연세의대 / 박정빈, 위찬우*
Abstract
Background and purpose: To determine the role of adjuvant radiotherapy (ART) in parotid gland cancer without nodal metastasis, we evaluated the survival outcomes, prognostic factors, and dose-response relationships in patients with node-negative parotid gland cancer patients.
Materials and methods: Patients who underwent curative parotidectomy and were pathologically diagnosed with parotid gland cancer without regional or distant metastases between 2004 and 2019 were reviewed. The benefit of ART in terms of locoregional control (LRC) and progression-free survival (PFS) were evaluated.
Results: In total, 261 patients were included in the analysis. Of them, 45.2 % received ART. The median follow-up period was 66.8 months. Multivariate analysis revealed that histological grade and ART were independent prognostic factors for LRC and PFS (all p <.05). For patients with high-grade histology, ART was associated with a significant improvement in 5-year LRC (p =.005) and PFS (p =.009). Among patients with high-grade histology who completed RT, higher biologic effective dose (≥77 Gy10) significantly increased PFS (adjusted hazard ratio [HR], 0.10 per 1-Gy increase; 95 % confidence interval [CI], 0.02-0.58; p =.010). ART significantly improved LRC (p =.039) in patients with low-to-intermediate histological grade as well per multivariate analysis, and subgroup analyses revealed patients with T3-4 stage and close/positive resection margins (<1 mm) would benefit from ART.

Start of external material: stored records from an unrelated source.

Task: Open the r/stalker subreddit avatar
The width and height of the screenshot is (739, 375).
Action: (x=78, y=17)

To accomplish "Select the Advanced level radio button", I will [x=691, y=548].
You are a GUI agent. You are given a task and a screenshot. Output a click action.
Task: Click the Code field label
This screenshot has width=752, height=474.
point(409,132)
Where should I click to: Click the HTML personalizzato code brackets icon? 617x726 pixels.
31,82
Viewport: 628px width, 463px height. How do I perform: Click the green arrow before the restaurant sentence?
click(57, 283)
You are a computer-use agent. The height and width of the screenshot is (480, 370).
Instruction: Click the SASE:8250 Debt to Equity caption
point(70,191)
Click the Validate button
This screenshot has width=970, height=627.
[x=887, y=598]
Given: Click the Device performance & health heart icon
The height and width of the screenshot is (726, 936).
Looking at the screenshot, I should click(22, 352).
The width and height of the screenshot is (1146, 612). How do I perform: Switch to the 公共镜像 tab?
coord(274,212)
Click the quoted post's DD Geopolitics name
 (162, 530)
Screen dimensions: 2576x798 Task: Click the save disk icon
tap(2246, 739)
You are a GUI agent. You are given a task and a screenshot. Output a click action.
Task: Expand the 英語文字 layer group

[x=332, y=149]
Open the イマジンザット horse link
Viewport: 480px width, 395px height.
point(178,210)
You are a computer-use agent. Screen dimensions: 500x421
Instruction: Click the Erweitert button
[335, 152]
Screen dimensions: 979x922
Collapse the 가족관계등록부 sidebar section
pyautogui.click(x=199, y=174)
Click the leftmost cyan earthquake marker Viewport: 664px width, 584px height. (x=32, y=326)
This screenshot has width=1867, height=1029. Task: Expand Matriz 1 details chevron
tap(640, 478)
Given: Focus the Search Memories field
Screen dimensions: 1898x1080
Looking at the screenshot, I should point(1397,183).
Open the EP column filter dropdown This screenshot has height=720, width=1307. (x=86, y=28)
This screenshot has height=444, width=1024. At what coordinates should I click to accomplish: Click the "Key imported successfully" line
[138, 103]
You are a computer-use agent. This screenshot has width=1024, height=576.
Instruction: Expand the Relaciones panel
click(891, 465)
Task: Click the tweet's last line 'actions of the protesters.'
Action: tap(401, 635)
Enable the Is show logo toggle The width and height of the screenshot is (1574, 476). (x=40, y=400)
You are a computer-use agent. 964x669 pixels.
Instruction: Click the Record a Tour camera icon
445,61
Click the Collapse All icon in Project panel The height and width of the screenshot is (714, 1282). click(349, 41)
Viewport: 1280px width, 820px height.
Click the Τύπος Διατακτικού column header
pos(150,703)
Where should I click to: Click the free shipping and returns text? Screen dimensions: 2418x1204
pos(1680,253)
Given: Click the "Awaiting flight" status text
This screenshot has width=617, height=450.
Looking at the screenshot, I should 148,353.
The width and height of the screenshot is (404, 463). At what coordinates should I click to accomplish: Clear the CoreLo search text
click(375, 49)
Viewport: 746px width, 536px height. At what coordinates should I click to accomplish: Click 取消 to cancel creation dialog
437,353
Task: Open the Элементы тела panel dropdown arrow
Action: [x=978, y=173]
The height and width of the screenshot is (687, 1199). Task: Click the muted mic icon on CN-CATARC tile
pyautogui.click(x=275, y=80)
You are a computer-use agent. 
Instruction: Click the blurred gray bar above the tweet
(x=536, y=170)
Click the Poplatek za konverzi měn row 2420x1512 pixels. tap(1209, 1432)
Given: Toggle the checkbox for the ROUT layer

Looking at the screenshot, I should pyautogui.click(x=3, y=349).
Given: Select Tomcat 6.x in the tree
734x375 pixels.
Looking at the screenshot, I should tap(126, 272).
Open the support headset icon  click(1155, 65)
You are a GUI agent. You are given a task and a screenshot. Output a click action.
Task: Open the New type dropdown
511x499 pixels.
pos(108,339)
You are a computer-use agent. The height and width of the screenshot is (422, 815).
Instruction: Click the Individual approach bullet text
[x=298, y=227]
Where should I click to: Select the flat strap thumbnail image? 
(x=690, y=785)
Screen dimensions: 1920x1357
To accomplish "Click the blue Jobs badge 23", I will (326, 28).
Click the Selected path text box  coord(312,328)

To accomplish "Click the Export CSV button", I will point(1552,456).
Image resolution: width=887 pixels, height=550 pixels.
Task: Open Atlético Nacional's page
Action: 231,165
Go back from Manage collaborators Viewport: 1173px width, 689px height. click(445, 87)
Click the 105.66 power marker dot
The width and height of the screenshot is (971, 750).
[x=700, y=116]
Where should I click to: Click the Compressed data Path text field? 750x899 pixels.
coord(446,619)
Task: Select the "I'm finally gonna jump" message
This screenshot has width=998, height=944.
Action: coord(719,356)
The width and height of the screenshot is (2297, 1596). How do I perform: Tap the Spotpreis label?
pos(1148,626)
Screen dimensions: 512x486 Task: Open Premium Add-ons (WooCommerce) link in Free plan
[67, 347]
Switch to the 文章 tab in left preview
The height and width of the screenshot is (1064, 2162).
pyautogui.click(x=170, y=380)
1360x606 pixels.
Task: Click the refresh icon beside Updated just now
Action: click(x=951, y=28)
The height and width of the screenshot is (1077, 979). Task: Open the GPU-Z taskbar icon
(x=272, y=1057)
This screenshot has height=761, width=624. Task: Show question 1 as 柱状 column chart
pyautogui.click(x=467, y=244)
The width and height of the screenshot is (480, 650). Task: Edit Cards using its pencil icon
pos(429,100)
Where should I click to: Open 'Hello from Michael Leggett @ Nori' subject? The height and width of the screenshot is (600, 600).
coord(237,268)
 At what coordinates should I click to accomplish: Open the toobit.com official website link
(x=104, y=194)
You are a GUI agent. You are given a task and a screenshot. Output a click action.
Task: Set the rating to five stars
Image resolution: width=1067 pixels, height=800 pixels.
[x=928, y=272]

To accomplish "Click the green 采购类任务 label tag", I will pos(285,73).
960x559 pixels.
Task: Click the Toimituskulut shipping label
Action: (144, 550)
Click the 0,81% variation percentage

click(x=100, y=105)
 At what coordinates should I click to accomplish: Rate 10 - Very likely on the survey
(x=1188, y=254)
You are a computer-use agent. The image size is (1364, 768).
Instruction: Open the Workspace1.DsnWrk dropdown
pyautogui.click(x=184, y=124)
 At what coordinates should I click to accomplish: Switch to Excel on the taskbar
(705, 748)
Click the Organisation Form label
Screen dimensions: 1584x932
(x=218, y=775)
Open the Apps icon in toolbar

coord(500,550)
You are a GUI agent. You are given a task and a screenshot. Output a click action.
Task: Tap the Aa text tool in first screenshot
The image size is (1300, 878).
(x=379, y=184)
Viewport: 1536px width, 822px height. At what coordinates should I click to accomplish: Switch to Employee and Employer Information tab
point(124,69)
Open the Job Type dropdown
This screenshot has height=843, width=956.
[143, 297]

Conclusion: ART should be strongly recommended for patients with node-negative parotid gland cancer with high-grade histology in terms of disease control and survival. In patients with low-to-intermediate-grade disease, those with high T stage and incomplete resection margin benefit with ART.
Affiliations
Jung Bin Park 1, Hong-Gyun Wu 2, Jin Ho Kim 2, Joo Ho Lee 2, Soon-Hyun Ahn 3, Eun-Jae Chung 3, Keun-Yong Eom 4, Woo-Jin Jeong 5, Tack-Kyun Kwon 6, Suzy Kim 7, Chan Woo Wee 8
1Department of Radiation Oncology, Seoul National University Hospital, Seoul National University College of Medicine, Seoul, Republic of Korea. Electronic address: pjbin9314@gmail.com.
2Department of Radiation Oncology, Seoul National University Hospital, Seoul National University College of Medicine, Seoul, Republic of Korea.
3Department of Otorhinolaryngology-Head and Neck Surgery, Seoul National University Hospital, Seoul National University College of Medicine, Seoul, Republic of Korea.
4Department of Radiation Oncology, Seoul National University Bundang Hospital, Seoul National University College of Medicine, Seongnam, Republic of Korea.
5Department of Otorhinolaryngology-Head and Neck Surgery, Seoul National University Bundang Hospital, Seoul National University College of Medicine, Seongnam, Republic of Korea.
6Department of Otorhinolaryngology-Head and Neck Surgery, SMG-SNU Boramae Medical Center, Seoul National University College of Medicine, Seoul, Republic of Korea.
7Department of Radiation Oncology, SMG-SNU Boramae Medical Center, Seoul National University College of Medicine, Seoul, Republic of Korea.
8Department of Radiation Oncology, SMG-SNU Boramae Medical Center, Seoul National University College of Medicine, Seoul, Republic of Korea. Electronic address: wcw0108@hanmail.net.
편집위원
임파절 전이가 없는 침샘암에서 수술후 방사선치료(ART)의 효용성을 분석한 다기관 임상연구임. 다변량 분석에서 조직등급(histological grade)과 ART 여부가 예후 인자로 확인되었으며, 고등급(high-grade) 침샘암, 저-중등급에서 T3-4 병기 및 불완전한 종양 절연면(close/positive resection margin)일 경우 ART가 예후에 긍정적인 도움을 줄 수 있으므로 ART를 강력하게 추천한다는 결론을 도출함. 이를 통해 실제 임상에서 임파절 전이가 없는 침샘암 환자의 보조적 방사선치료 여부를 결정할 수 있는 근거로 삼을 수 있을 것으로 기대됨.